» Goal
Please copy each of the entries below word for word, keeping every line as it appears.

====

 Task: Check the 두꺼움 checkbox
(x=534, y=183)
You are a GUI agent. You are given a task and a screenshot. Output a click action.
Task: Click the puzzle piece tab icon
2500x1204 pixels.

====

» The reply
 Task: Check the 두꺼움 checkbox
(x=534, y=183)
You are a GUI agent. You are given a task and a screenshot. Output a click action.
Task: Click the puzzle piece tab icon
2500x1204 pixels.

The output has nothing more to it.